The long-haul travelers may have picked up mountain products like wool, reindeer pelts and antlers, or cheese and butter from summer farms to bring to far-off locations, maybe even outside Norway. For example, the archaeologists have found a birch bark container packed with raw wool. But the researchers think the pass also served as an important route for local travel from permanent farms in valleys to summer farms at higher altitudes, where livestock could graze for part of the year. (In summer, the farmers needed the meadows on their main farms to produce hay for winter fodder.)
For an archaeological site like Lendbreen to form, a mountain pass must cross stretches of ice and snow where items dropped by travelers would survive for centuries or millennia, Barrett says. Similar mountain passes in the Alps and the Himalayas wouldn’t have been used in cold seasons when preservation would be at its peak. But people probably crossed the Lendbreen route in late winter through early summer, when snow on the ground made it easier to travel over the otherwise-rough terrain. Pilø adds that the preservation of organic materials makes Lendbreen “a completely new ballgame compared to normal mountain passes without ice where only a few metal objects remain from the traffic.”
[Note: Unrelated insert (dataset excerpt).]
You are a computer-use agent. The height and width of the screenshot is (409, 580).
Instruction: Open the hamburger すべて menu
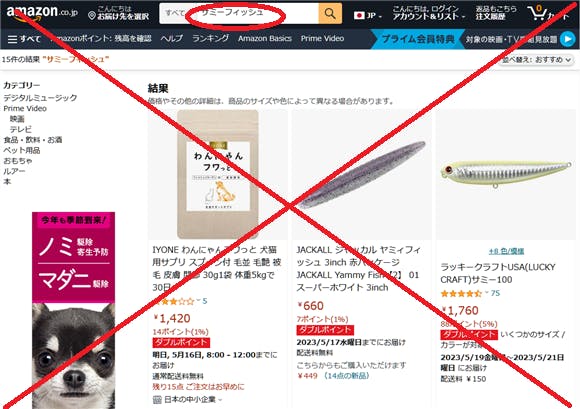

“This study is one of the first ice-patch archaeology studies to explore the role of mountain passes in travel over long time scales,” says William Taylor, an assistant professor and curator of archaeology at the University of Colorado Museum of Natural History. Taylor, who was not involved in this research but has explored ice patches in other parts of the world such as Mongolia, says that these results show how the Roman and Viking economies transformed mountain zones. “It is fascinating to see direct evidence for the emergence and re-emergence of mountain travel routes—not as an abstract concept, but as a tangible archaeological phenomenon demonstrated by horse dung, horse bones and the objects dropped by travelers engaged in important pastoral work.”
The age of the Lendbreen artifacts indicates that the use of the pass declined after the Viking Age. This decline could be linked to a cooling period known as the Little Ice Age as well as the Black Death, the 14th-century plague that killed between half and two-thirds of the Norwegian population.
“There were also other subsequent pandemics in the late medieval period making the situation even worse,” Pilø says. “This obviously had a great influence on local settlement and economy, and thus mountain traffic, which dwindled, both long-distance and to the local summer farms.” By the time local summer farms were reestablished a few centuries later, the Lendbreen pass seems to have been forgotten as people traveled different routes.
The current COVID-19 pandemic, which has stymied travel, may doom the prospects of further exploring both Lendbreen and another promising mountain pass this summer. “One more reason to hope that the glaciers do not retreat much this year,” Pilø says.
Regardless, the search for artifacts at Lendbreen may be nearing its end. The archaeologists have scoured an area equal to 35 football fields in what is likely the largest glacial archaeology survey ever conducted. But last summer was an especially severe year for ice melt. The discoveries, though not analyzed in the Antiquity study and have yet to be carbon-dated, were “astounding,” Pilo says.
The field team found the remains of a dog with a collar and leash, a wooden tinderbox and a preserved horse snowshoe, which supports the idea that this pass was mainly used when it was covered in snow. Many of the artifacts were spotted lying on the ice, which normally implies that the melt has reached previously untouched layers. When the team came back weeks later, another few feet of ice had melted, but no new finds had appeared.
“All that was left on the ice was the dung from the packhorses,” Pilø says. “This makes us believe that the ice from the time of the pass has now melted out.”